Their school-based program, Children Learning Center, which serves young people from 2 to 21 years old, runs two workshops to educate them on unwanted sexual behavior.

One program for younger children, “No, Go, Tell” goes over stranger danger, inappropriate touching and asks them to identify immediately whatever seems uncomfortable for them. A technique called “Circles” helps them identify the people they trust most, with the most trustworthy (such as family numbers) in the first circle, and aides and caregivers are placed in a third or fourth circle.

Nevertheless, students often put caretakers in the first circle.

“It’s so difficult to get the concepts across,” said Hoffman. “The kids don’t get that aides and social workers are not their family. “

She also said that programs are only in place for the children that have more cognitive awareness and ability. The more developmentally disabled kids don’t attend programs.

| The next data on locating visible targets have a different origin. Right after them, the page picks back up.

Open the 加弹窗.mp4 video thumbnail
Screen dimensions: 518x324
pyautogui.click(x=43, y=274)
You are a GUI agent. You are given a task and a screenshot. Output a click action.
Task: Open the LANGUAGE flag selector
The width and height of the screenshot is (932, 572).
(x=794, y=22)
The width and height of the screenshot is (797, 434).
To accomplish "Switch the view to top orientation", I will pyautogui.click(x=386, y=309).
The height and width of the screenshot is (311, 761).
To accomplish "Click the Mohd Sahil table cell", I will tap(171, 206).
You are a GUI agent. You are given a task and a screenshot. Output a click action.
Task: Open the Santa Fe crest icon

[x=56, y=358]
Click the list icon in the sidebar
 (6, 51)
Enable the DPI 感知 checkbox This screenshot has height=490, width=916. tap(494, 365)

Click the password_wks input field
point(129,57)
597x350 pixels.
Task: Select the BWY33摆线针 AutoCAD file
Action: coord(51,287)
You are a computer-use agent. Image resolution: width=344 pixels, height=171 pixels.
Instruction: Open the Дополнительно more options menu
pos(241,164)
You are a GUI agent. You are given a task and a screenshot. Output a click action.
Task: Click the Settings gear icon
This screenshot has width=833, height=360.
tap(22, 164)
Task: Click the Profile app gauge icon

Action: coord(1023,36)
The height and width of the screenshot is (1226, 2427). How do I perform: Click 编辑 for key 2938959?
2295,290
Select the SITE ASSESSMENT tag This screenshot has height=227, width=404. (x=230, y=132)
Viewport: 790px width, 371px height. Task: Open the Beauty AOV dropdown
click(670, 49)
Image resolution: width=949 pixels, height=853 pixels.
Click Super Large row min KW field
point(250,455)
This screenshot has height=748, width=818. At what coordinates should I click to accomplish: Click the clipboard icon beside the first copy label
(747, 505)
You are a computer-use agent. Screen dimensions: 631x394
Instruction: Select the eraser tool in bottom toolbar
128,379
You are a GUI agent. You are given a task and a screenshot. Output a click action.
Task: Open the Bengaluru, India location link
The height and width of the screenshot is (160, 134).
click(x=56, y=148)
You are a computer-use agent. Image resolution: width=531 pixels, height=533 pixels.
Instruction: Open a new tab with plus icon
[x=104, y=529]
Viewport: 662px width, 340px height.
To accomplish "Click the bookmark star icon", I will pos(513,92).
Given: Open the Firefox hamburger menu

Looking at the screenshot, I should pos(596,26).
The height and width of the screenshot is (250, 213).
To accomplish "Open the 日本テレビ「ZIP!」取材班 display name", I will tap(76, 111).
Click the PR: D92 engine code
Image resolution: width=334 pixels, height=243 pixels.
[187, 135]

Julie Ann Petty, project trainer for Partners for Inclusive Communities at the Arkansas University Center on Disabilities at the University of Arkansas in Fayetteville and a member of the President's Committee for People with Intellectual Disabilities hopes to close the gap between law enforcement and the disable community.

She counsels disabled adults who have been abused as children, and also works to educate the larger community about interacting with persons with a disability.

Training police

Petty, a married mother of two with cerebral palsy, believes law enforcement training is key to helping the disabled community report more crime and abuse to official channels.

“Law enforcement (authorities) are not comfortable with people who have disabilities,” said Petty.  “(For example) I have no control of my body and people might be scared of that.”

Massachusetts recognized the barriers to communication between the disability community and law enforcement in the late 1990s when a high profile sexual and physical abuse case against two individuals with a disability forced the state to change its procedures, said Elizabeth D. Scheibel, former District Attorney for the Northwestern District.

Scheibel chaired the statewide task force that eventually formed in 1999: “Building Partnerships for the Protection of Persons with Disabilities.”

“if we are not allowing disabled people equal access to the criminal justice system then shame on us,” said Scheibel.

The partnership, which Scheibel deems a best practice, formalized a memorandum of understanding between all the district attorneys in the state and adult and child protective services that typically investigate cases.

Law enforcement authorities are also trained how to work with the disabled community---in particular, with children reporting a crime.

Rainville, whose forthcoming book, Justice for Juveniles with Disabilities, will be released by the ABA’s Center on Children and the Law later this year,  likes to tell the story vstory of her first client—a young girl with cerebral palsy—as a way of illustrating how authorities can address the challenges of working with disabled child victims.

The girl let investigators know she was molested by drawing graphic pictures and words of what happened to her in the sand.  The technique allowed investigators to identify 11 different people, many  of whom turned out to be known sexual offenders.

“It made us realize that we can communicate in ways that we’re able to hold up in court,“ Rainville said.